[Problem details]: Transcribe the data below without any changes, beginning at the line that contains "The width and height of the screenshot is (1400, 1149)." and ending after the line that contains "x-tick-label: 2014 is".

▼

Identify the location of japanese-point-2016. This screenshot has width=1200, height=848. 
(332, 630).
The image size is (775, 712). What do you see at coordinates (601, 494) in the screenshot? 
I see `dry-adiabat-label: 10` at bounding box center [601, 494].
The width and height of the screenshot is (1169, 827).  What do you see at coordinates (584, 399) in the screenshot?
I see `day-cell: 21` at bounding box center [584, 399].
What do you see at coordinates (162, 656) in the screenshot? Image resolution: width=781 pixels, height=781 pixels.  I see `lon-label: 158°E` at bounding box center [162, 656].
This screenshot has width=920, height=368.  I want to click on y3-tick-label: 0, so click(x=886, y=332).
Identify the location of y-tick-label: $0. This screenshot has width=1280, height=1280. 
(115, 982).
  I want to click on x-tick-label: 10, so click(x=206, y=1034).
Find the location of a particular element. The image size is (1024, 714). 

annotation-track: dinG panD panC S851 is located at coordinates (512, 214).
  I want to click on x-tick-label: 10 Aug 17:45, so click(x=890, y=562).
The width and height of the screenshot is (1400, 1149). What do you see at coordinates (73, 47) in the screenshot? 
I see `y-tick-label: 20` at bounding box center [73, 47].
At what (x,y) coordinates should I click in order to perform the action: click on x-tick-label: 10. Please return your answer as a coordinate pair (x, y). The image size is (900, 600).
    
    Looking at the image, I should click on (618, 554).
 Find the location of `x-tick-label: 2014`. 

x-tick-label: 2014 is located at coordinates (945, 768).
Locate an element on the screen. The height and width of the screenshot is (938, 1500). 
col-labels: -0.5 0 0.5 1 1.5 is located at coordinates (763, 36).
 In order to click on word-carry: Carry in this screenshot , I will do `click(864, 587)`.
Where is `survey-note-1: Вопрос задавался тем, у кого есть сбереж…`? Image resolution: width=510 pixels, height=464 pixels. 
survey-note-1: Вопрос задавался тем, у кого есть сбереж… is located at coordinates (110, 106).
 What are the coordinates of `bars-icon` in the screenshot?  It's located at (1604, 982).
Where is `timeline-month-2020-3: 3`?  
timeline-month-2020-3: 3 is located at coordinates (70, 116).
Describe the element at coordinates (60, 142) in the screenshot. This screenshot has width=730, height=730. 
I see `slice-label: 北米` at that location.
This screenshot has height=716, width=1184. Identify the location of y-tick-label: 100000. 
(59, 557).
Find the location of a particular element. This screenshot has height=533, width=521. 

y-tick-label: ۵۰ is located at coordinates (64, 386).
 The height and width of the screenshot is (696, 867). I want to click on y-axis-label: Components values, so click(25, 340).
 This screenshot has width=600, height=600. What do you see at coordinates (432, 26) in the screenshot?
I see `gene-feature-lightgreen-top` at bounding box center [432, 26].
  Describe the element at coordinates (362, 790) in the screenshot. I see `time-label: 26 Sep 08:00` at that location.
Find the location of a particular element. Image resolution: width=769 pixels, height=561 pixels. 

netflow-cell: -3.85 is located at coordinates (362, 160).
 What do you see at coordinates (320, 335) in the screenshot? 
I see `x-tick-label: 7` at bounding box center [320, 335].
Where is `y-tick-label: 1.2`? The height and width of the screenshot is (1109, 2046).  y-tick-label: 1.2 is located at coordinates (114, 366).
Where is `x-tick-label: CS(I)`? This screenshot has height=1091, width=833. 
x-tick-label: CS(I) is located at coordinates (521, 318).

▲

[Exercise response]:
The width and height of the screenshot is (1400, 1149). What do you see at coordinates (73, 47) in the screenshot? 
I see `y-tick-label: 20` at bounding box center [73, 47].
At what (x,y) coordinates should I click in order to perform the action: click on x-tick-label: 10. Please return your answer as a coordinate pair (x, y). The image size is (900, 600).
    
    Looking at the image, I should click on (618, 554).
 Find the location of `x-tick-label: 2014`. 

x-tick-label: 2014 is located at coordinates (945, 768).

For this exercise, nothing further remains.